Work required:
The lines from the one containing "You are a computer-use" through the last line below, both ends included, must be reproduced exactly, with no pictures.

(Stored items)
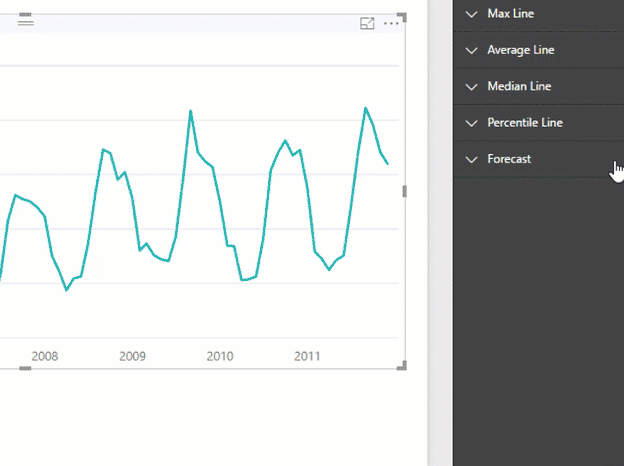
Task: Select the bottom-right corner handle of visual
Action: 402,366
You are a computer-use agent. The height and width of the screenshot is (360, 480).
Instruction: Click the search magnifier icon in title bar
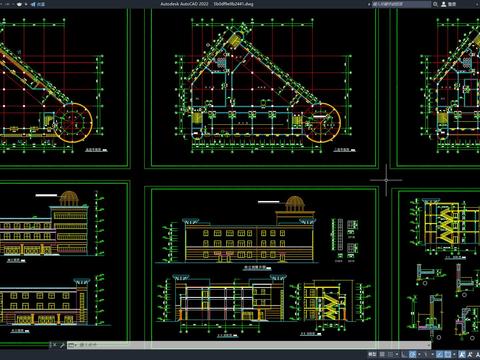(435, 4)
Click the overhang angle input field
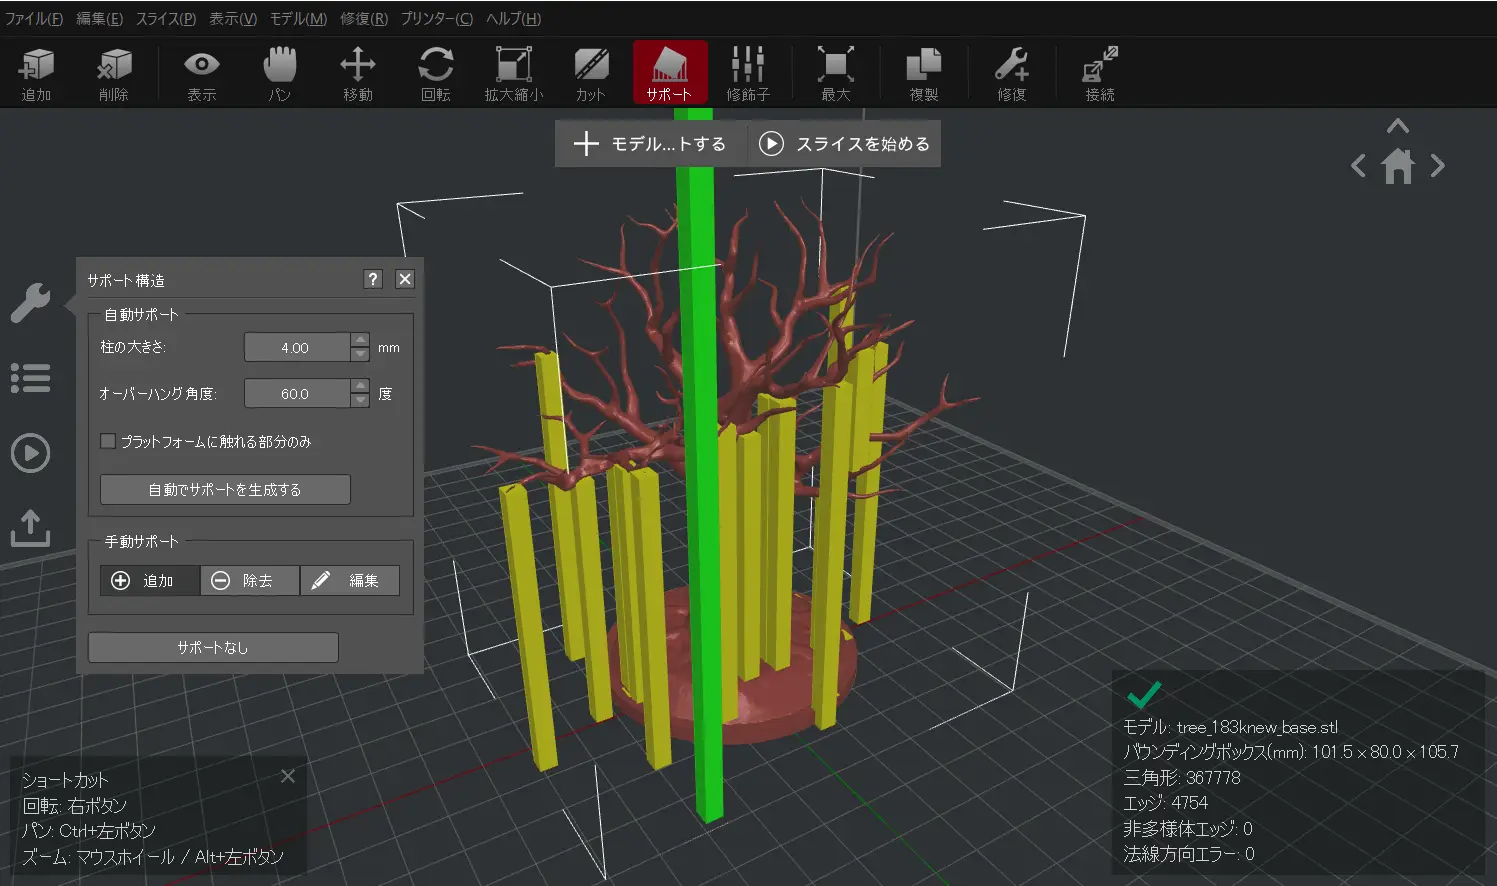Screen dimensions: 1497x886 (x=296, y=394)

Final answer:
You are a computer-use agent. The height and width of the screenshot is (360, 480).
Instruction: Click the search magnifier icon in title bar
(435, 4)
Click the overhang angle input field
Screen dimensions: 1497x886 (x=296, y=394)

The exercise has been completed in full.